Mio nonno Pio era un fotografo professionista, la foto fa parte di un dittico: la seconda, presa da lui, è meno “in posa” – il sottotenente che versa un bicchiere di vino alla madre. Stranamente, però, quella che mi colpisce di più è questa qui. Non so. Gli Antenati che guardano dritto nell’obiettivo. Questo fatto, la “documentazione” dell’istante, solleva l’immagine dall’artificio in cui essa sembrerebbe realizzarsi. Quei due stanno guardando me, adesso. Il rettangolo che dovrebbe incastonarli in verità li libera, permette loro un salto straordinario fra i decenni. Forse è vero che sono le immagini a guardarti, e non viceversa. Se fosse così l’apparecchio fotografico sarebbe una macchina del tempo, che muove gli sguardi verso il futuro. Il segreto è nella neutralità dell’obiettivo, la sua neutralità innanzitutto morale. L’effetto è lo stesso che mi fanno i personaggi di Haruf, che sembrano sempre fissarti dai recessi di un tempo vago, con quel nitore neutro che a molti fa quasi male.

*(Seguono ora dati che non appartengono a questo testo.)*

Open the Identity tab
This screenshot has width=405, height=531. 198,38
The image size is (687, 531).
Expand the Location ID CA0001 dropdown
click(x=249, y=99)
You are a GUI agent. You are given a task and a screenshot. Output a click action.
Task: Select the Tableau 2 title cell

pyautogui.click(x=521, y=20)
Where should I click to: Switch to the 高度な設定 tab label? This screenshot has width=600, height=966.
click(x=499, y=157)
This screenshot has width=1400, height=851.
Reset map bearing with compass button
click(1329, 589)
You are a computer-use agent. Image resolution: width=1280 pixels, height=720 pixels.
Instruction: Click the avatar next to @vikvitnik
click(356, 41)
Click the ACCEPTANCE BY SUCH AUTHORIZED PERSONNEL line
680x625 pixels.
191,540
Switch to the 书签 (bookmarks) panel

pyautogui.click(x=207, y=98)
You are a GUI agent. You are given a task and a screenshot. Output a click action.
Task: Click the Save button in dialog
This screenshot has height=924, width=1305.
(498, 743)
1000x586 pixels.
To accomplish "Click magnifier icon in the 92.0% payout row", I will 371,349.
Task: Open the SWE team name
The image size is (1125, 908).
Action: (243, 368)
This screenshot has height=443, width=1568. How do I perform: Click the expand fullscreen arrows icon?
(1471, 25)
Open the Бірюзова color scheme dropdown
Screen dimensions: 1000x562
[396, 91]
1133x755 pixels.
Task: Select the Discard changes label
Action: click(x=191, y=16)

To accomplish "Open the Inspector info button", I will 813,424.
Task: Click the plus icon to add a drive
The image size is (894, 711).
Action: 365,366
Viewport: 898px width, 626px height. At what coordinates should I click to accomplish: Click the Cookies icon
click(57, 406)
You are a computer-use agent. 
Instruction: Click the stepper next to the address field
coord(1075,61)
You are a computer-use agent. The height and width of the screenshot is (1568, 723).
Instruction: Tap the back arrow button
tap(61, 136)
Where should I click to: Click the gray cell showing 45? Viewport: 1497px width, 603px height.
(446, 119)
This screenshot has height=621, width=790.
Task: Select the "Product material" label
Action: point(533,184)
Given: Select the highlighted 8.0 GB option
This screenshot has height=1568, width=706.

Ero nel pieno della mia digressione. Avevo poggiato il libro e guardavo la foto da qualche minuto. La metà moderata della mia famiglia: mio nonno Pio, lo sconosciuto dallo sguardo dolce e mesto, e mio padre Roberto, ancora atteso dalla bellezza, dalla sicurezza e un po’ anche dall’imprudenza della sua età. Istintivamente li paragonavo all’altra faccia di un’eredità antropologica: mia madre, i suoi genitori. Gente venuta dalla Romagna, gente spiccia, sanguigna, che non si vergognava di chiedere lo sconto, gente contadina capace d’inventarsi un commercio (piante e fiori), capace di fare soldi. Mio nonno Giannetto, per dire: l’altra metà del cielo, il castigatore di braccianti grassottelle, il ricciuto bersagliere di novanta chili col baffo assassino e il pisello che frangar non flectar. Universi separati, almeno fino a quello strano matrimonio…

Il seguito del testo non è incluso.